_Your task_
Word for word, restate the lines of the data from the first through the one containing "Task: Click the 2022 label in the navigator", and nothing else.

_Records provided_
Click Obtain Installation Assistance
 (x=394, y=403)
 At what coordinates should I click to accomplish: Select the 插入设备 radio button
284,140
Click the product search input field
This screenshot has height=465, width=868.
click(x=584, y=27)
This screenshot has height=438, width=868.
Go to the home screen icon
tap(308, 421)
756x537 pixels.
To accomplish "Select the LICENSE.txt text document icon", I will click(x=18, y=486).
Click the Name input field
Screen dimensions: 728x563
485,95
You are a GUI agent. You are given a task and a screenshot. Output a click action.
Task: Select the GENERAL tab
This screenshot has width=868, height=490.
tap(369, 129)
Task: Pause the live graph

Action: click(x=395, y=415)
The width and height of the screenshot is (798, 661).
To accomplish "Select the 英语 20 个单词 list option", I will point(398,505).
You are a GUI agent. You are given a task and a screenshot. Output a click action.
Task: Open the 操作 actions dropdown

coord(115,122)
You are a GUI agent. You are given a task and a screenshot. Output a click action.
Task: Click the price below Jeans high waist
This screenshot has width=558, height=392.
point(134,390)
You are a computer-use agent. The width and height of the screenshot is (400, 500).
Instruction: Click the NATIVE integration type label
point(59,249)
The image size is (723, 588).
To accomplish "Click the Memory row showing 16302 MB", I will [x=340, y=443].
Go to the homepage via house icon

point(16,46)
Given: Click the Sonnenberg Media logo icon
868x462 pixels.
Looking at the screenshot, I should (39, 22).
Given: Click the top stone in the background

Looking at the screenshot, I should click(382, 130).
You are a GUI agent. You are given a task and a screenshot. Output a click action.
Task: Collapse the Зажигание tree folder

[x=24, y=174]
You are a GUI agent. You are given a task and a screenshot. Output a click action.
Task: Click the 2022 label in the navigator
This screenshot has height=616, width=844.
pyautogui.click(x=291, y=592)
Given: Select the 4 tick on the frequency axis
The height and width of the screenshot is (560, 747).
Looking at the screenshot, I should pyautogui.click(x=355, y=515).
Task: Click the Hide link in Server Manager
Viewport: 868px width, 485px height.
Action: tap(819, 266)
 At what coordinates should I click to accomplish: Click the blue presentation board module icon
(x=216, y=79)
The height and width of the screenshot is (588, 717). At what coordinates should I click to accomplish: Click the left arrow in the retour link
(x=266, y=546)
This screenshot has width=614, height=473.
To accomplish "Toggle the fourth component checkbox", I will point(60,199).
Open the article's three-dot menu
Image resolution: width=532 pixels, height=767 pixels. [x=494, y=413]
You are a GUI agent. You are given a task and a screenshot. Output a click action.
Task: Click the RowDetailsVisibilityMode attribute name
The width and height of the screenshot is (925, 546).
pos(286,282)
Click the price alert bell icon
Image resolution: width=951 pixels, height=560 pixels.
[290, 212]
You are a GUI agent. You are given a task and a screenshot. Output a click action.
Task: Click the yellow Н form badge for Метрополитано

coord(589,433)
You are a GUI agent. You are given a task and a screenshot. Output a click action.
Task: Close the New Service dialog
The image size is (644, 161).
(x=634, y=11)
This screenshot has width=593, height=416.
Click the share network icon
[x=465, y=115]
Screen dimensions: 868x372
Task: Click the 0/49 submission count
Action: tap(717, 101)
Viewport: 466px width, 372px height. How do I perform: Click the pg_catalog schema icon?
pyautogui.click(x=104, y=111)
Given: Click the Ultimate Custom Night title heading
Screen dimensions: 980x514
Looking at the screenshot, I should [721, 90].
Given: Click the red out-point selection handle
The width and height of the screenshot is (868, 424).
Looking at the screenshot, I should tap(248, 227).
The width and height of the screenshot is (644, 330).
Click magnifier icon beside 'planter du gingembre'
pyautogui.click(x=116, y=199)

_Answer section_
Click Obtain Installation Assistance
 (x=394, y=403)
 At what coordinates should I click to accomplish: Select the 插入设备 radio button
284,140
Click the product search input field
This screenshot has height=465, width=868.
click(x=584, y=27)
This screenshot has height=438, width=868.
Go to the home screen icon
tap(308, 421)
756x537 pixels.
To accomplish "Select the LICENSE.txt text document icon", I will click(x=18, y=486).
Click the Name input field
Screen dimensions: 728x563
485,95
You are a GUI agent. You are given a task and a screenshot. Output a click action.
Task: Select the GENERAL tab
This screenshot has width=868, height=490.
tap(369, 129)
Task: Pause the live graph

Action: click(x=395, y=415)
The width and height of the screenshot is (798, 661).
To accomplish "Select the 英语 20 个单词 list option", I will point(398,505).
You are a GUI agent. You are given a task and a screenshot. Output a click action.
Task: Open the 操作 actions dropdown

coord(115,122)
You are a GUI agent. You are given a task and a screenshot. Output a click action.
Task: Click the price below Jeans high waist
This screenshot has width=558, height=392.
point(134,390)
You are a computer-use agent. The width and height of the screenshot is (400, 500).
Instruction: Click the NATIVE integration type label
point(59,249)
The image size is (723, 588).
To accomplish "Click the Memory row showing 16302 MB", I will [x=340, y=443].
Go to the homepage via house icon

point(16,46)
Given: Click the Sonnenberg Media logo icon
868x462 pixels.
Looking at the screenshot, I should (39, 22).
Given: Click the top stone in the background

Looking at the screenshot, I should click(382, 130).
You are a GUI agent. You are given a task and a screenshot. Output a click action.
Task: Collapse the Зажигание tree folder

[x=24, y=174]
You are a GUI agent. You are given a task and a screenshot. Output a click action.
Task: Click the 2022 label in the navigator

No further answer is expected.